Choosing My Withered Legs as the collection’s title serves a dual purpose. It satiates the editor’s and the public’s obsession with her legs, which then drives the point of the titular essay home. I imagine an able-bodied reader—picking up the book because they are infatuated with the idea of reading about Lambert’s legs and struggles with disability—having a rude awakening when they realize they’ve played into the exact issue the author is critiquing.

The challenges Lambert faces in publishing her writing leave questions about what didn’t make it through the editorial filter, i.e. “My Withered Legs (what is lost),” and whether or not her wide appeal is something to be celebrated. In “Crip Humor,” Lambert explains that people using wheelchairs and their community would find the story funny. Explaining the joke makes the essay understandable to a large audience, but it became Lambert’s role to make that kind of understanding possible. If Lambert hadn’t had to cater to an able-bodied audience, how would the essay differ?

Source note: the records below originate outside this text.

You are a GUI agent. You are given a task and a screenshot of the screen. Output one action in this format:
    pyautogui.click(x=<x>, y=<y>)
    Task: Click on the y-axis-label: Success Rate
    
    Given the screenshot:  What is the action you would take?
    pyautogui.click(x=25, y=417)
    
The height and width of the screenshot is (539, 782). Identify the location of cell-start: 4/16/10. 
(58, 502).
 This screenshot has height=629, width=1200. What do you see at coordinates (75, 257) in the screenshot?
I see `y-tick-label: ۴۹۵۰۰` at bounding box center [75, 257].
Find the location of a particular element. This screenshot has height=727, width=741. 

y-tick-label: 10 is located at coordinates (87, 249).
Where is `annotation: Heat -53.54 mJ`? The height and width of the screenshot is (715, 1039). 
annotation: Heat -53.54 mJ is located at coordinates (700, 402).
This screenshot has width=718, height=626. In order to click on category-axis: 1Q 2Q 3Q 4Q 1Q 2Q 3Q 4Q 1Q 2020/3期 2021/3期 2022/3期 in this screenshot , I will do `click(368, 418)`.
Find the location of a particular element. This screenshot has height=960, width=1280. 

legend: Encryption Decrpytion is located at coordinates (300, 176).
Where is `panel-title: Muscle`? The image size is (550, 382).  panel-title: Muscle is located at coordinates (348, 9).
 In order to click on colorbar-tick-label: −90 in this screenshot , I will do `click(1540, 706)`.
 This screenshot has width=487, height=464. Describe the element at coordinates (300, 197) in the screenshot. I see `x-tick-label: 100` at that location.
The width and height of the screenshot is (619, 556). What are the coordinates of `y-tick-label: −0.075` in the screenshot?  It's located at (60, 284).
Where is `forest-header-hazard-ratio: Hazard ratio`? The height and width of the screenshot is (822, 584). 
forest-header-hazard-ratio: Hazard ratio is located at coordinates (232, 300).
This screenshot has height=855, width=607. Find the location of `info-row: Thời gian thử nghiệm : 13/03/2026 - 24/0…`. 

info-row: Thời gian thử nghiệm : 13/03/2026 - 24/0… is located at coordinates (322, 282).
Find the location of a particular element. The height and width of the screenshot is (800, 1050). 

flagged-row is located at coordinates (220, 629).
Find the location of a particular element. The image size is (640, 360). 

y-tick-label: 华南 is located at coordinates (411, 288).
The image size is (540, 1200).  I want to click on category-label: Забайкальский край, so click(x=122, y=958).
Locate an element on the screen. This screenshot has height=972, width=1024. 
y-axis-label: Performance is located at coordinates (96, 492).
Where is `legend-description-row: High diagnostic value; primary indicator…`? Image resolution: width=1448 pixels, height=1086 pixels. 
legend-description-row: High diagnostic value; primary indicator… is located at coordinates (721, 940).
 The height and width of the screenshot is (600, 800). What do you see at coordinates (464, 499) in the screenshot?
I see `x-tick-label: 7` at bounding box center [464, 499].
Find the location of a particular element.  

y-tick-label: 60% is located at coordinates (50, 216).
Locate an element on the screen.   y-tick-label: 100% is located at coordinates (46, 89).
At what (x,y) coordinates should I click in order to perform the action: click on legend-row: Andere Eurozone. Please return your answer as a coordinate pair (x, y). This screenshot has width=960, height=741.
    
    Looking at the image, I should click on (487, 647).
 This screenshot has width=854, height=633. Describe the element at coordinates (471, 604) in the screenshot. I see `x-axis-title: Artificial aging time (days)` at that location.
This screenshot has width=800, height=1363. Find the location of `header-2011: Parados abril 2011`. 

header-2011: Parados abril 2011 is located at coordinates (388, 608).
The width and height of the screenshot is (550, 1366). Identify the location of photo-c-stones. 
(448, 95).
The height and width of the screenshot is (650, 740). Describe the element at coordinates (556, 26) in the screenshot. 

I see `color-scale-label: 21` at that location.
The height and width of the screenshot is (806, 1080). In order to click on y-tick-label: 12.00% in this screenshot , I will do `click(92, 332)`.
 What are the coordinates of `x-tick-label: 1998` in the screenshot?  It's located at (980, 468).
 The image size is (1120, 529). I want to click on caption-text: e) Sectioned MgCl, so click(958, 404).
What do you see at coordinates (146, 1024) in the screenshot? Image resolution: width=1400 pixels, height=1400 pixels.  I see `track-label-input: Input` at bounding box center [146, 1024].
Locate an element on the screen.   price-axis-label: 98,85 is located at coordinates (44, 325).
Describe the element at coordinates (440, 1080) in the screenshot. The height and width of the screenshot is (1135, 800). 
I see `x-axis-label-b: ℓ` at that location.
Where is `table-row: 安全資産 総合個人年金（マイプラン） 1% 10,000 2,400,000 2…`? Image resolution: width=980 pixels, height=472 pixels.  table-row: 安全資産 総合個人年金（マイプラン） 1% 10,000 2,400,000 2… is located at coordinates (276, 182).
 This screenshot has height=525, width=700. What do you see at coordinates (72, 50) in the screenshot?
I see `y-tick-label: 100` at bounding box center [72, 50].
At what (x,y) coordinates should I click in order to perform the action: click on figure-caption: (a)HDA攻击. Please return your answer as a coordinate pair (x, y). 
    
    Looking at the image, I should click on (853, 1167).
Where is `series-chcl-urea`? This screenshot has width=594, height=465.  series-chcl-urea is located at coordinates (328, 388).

Readers can only speculate the answer to that question, and can only imagine exactly what was lost. In the meantime, Lambert’s collection is a perfect read for anyone pondering power—inside or outside the pages.

Kali Herbst Minino is a freelance journalist based in Seattle who works primarily for Seattle Gay News. They use a restaurant job to help fund their freelance journalism habit and love reading about labor movements, feminism, and media studies.

Darla Tejada is a writer and reader based in Naarm/Melbourne whose work has been published in Archer Magazine and Kill Your Darlings, among others. Her greatest achievement thus far is her 800-day Duolingo streak.